Problem to solve ::
The required output is a copy of each line in the material below that includes "analytics".

Data for processing ::
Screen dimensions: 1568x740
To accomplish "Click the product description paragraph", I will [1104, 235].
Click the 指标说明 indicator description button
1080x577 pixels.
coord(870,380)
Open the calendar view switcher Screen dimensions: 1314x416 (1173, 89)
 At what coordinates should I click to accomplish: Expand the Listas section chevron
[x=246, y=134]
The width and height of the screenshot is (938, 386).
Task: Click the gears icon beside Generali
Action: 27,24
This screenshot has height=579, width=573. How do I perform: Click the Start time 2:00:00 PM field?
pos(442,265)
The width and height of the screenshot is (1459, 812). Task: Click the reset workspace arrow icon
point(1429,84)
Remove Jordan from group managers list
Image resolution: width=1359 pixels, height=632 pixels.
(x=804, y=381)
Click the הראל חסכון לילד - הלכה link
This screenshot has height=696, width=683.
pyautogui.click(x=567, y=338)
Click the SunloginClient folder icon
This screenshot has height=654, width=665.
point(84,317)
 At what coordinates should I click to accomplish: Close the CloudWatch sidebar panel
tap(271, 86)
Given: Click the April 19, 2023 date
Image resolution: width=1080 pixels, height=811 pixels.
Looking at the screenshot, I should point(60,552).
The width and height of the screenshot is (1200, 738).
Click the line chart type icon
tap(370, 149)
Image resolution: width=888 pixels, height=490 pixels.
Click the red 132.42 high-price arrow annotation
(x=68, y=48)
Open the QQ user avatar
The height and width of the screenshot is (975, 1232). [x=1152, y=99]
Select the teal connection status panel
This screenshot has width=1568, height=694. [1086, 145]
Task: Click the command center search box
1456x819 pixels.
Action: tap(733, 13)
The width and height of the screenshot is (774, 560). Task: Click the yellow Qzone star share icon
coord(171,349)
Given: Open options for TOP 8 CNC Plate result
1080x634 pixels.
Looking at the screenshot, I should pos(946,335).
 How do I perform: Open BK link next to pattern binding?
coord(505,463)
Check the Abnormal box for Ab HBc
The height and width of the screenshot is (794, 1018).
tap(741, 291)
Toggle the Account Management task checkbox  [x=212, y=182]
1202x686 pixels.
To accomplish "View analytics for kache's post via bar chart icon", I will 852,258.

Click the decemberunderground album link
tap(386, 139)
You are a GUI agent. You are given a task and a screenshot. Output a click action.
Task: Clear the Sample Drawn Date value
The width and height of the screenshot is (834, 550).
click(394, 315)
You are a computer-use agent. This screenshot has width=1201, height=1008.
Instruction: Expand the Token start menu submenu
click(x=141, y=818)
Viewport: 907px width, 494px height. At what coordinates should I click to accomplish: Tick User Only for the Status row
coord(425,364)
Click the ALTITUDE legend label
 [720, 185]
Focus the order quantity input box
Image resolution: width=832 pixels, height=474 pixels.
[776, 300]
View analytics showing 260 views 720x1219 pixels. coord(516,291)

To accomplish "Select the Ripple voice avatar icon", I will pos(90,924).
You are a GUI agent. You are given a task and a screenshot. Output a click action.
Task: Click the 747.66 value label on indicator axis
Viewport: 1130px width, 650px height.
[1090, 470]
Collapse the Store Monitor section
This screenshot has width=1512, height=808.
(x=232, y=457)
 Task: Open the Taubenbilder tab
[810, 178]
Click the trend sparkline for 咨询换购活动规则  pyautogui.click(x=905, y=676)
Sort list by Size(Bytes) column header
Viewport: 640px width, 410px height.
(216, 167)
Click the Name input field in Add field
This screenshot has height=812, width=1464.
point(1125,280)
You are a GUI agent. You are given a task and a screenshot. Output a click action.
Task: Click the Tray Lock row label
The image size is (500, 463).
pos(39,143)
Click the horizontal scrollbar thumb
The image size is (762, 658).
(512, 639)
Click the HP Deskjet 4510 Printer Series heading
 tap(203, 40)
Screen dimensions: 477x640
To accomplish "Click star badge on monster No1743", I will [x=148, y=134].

Solution for this problem ::
To accomplish "View analytics for kache's post via bar chart icon", I will 852,258.
View analytics showing 260 views 720x1219 pixels. coord(516,291)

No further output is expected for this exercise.